Currently, CAPA will write AWS cloud provider tags (kubernetes.io/cluster/<name> = [owned | shared]) onto AWS infrastructure it creates, but it will not write AWS cloud provider tags onto pre-existing/pre-provisioned AWS infrastructure. In such cases, the ability to support multiple workload clusters within a single set of shared AWS infrastructure is limited unless the names of the workload clusters are known or assigned in advance. When the names are known or assigned in advance, the appropriate tags can be added to the shared AWS infrastructure before the workload clusters are provisioned. When the names are not known or assigned in advance, then the tags must be managed separately and independently.
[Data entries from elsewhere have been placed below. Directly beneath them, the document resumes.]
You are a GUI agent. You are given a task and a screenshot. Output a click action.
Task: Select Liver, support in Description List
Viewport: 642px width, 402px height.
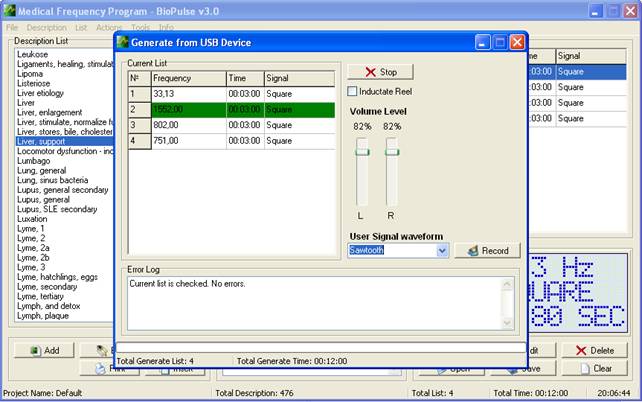coord(47,141)
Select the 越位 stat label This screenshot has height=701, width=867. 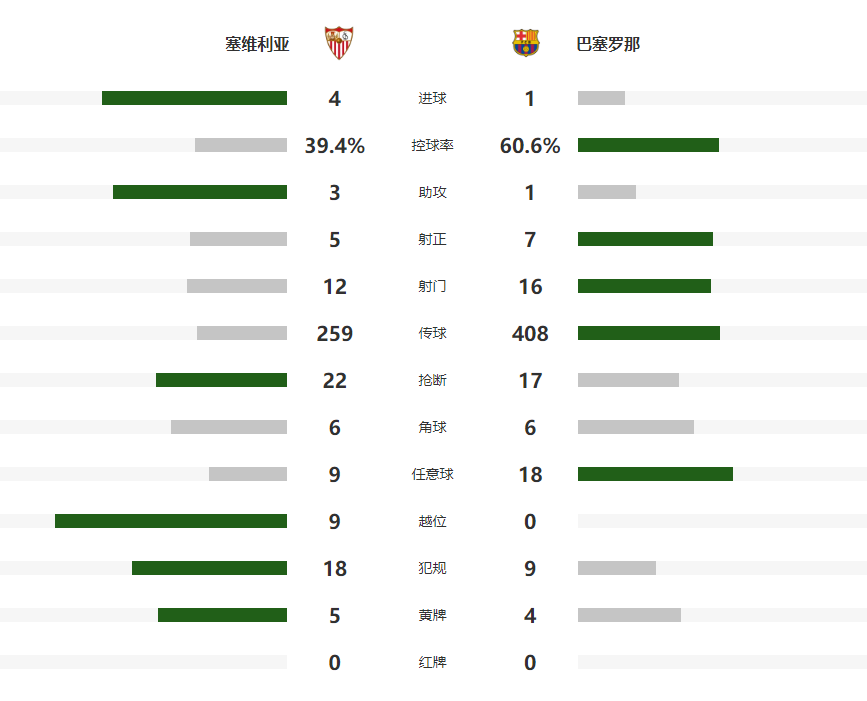click(x=432, y=521)
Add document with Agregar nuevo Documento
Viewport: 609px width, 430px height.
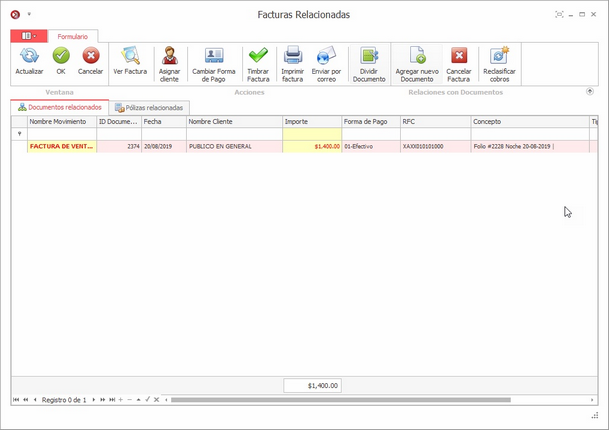coord(417,57)
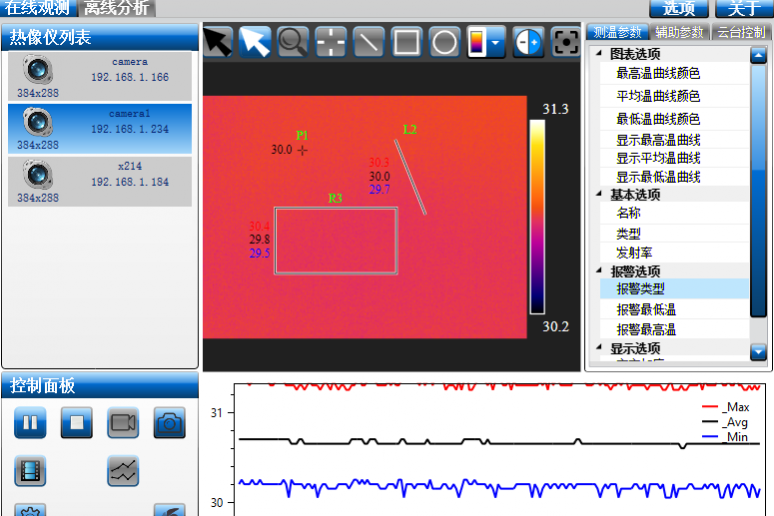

Anything else you would like to add:

Not that I can think of at this time.

/kind feature

[vincepri]

@scottslowe Should this be filed in CAPA? I can transfer if that's the case

[scottslowe]

@vincepri Doh! Yes, you are correct, my apologies, and thank you for transferring it over.

[randomvariable]

@vincepri can you transfer it?

[scottslowe]

@vincepri @randomvariable Do you all need/want me to close this and re-open in the appropriate repo?

[sedefsavas]

/milestone v0.7.x
/good-first-issue

[k8s-ci-robot]

@sedefsavas:
This request has been marked as suitable for new contributors.
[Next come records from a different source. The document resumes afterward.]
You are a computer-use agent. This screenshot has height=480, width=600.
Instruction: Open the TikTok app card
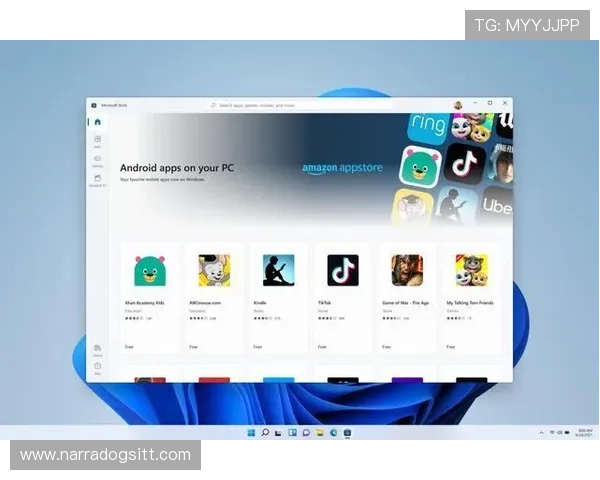click(x=342, y=296)
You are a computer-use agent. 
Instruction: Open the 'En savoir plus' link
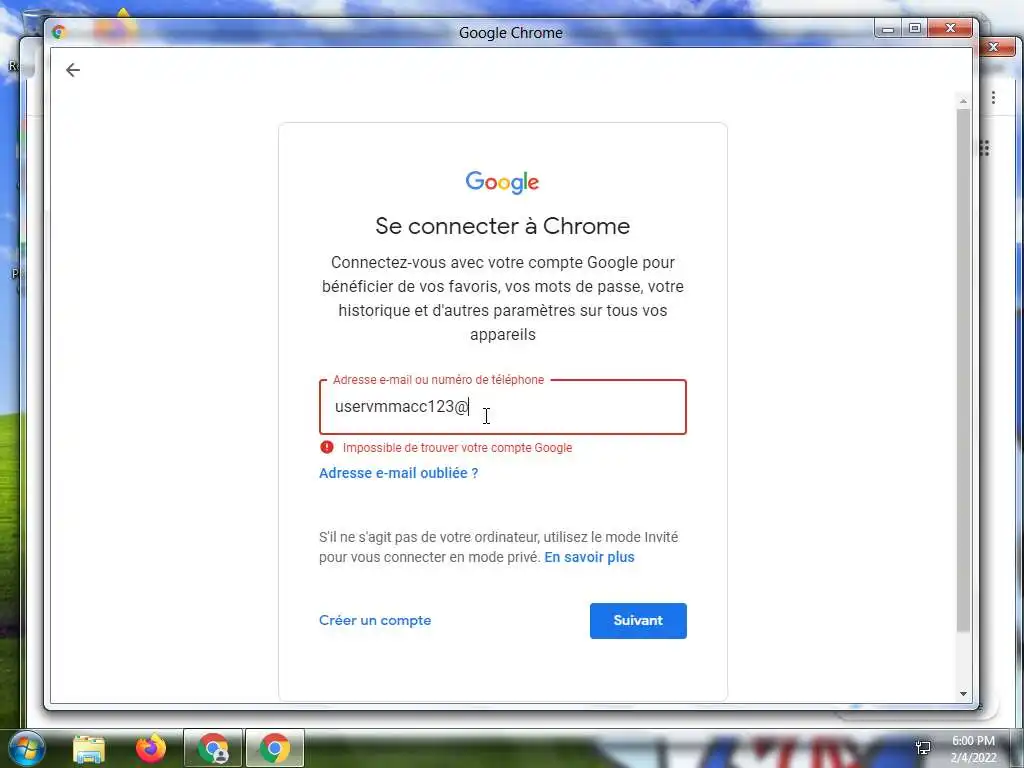coord(589,557)
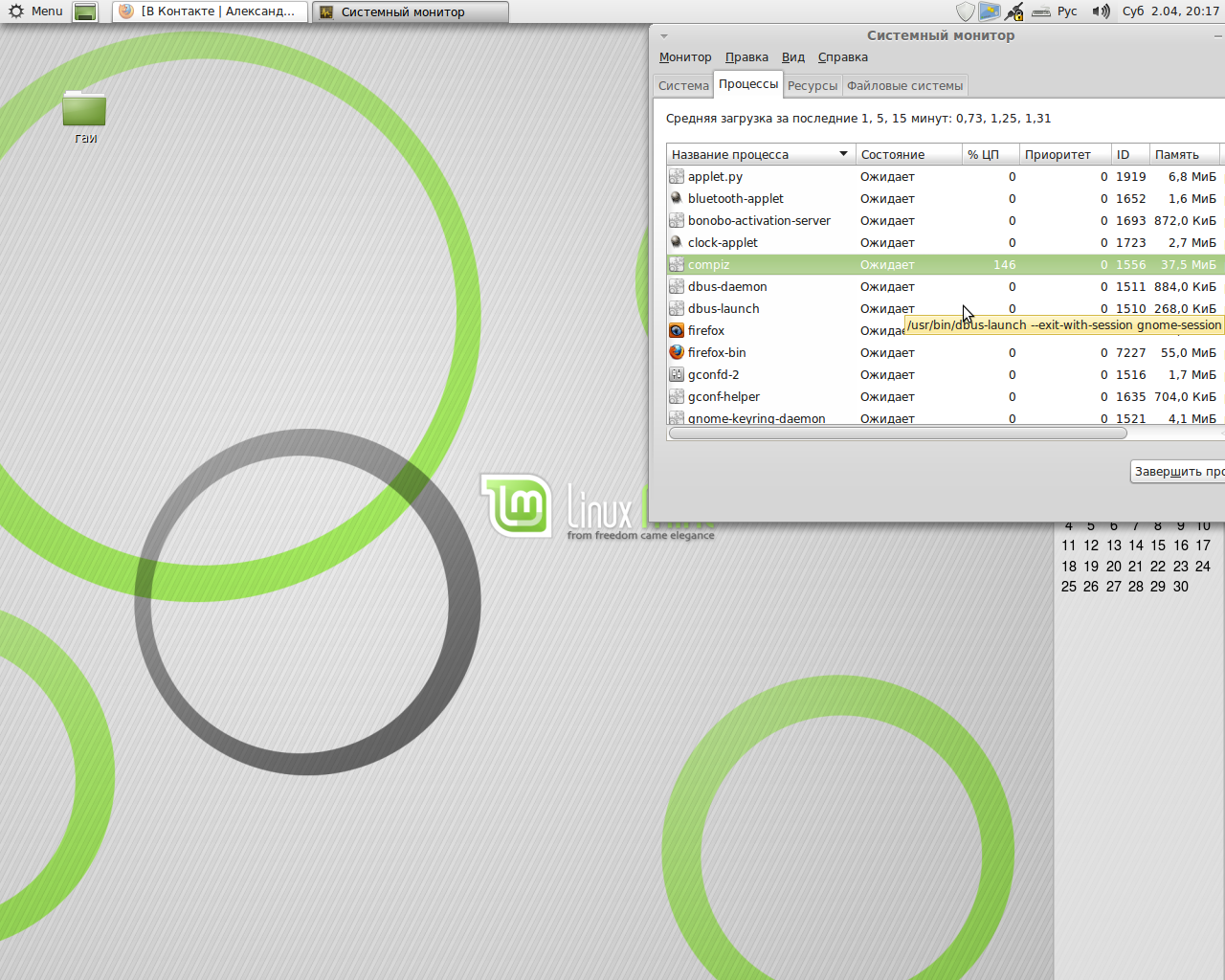The image size is (1225, 980).
Task: Click the shield icon in system tray
Action: coord(965,11)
Please ensure the request meets the requirements listed here.

If this request no longer meets these requirements, the label can be removed
by commenting with the /remove-good-first-issue command.

In response to this:

/milestone v0.7.x
/good-first-issue

Instructions for interacting with me using PR comments are available here. If you have questions or suggestions related to my behavior, please file an issue against the kubernetes/test-infra repository.

[pydctw]

/assign

[pydctw]

@scottslowe, which pre-existing AWS resources need these tags?
Is adding kubernetes.io/cluster/<name> = shared tag to subnets enough? Or are there other AWS resources that need the tags?

[scottslowe]

We need that tag on all subnets, yes, but we also need kubernetes.io/role/internal-elb = 1 for private subnets and kubernetes.io/role/elb = 1 for public subnets. We also need the kubernetes.io/cluster/<name> = shared tag on the VPC.

[pydctw]

Thanks. I will add appropriate elb tags to subnets.
For kubernetes.io/cluster/<name> = shared tag on the VPC, is this needed? I am asking because I don't see kubernetes.io/cluster/<name> = owned tag on the VPC created by CAPA. It has sigs.k8s.io/cluster-api-provider-aws/cluster/<name> = owned tag instead.

[scottslowe]

I was under the impression/belief that the kubernetes.io/cluster/<name> = shared | owned tag needed to be on the VPC for the AWS cloud provider to work, but I could be mistaken. If we have examples of the AWS cloud provider being functional with the tag on the VPC, then let's leave it off.

[pydctw]

Sounds great. FYI, these are the tags for VPC created by CAPA when I followed cluster-api book quick start.

[scottslowe]

The documentation for the AWS cloud provider (both the deprecated in-tree version and the out-of-tree version) is sadly lacking any information on required tags and what objects need which tags.

[scottslowe]

I saw that #2715 had been merged; I'm guessing this will hit the 0.7.1 release?

[pydctw]

I think so as 0.7.1 hasn't been released yet. cc @sedefsavas

[randomvariable]

Released in v0.7.1 and v1.0.0

/close

[k8s-ci-robot]

@randomvariable: Closing this issue.

In response to this:

Released in v0.7.1 and v1.0.0

/close

Instructions for interacting with me using PR comments are available here. If you have questions or suggestions related to my behavior, please file an issue against the kubernetes/test-infra repository.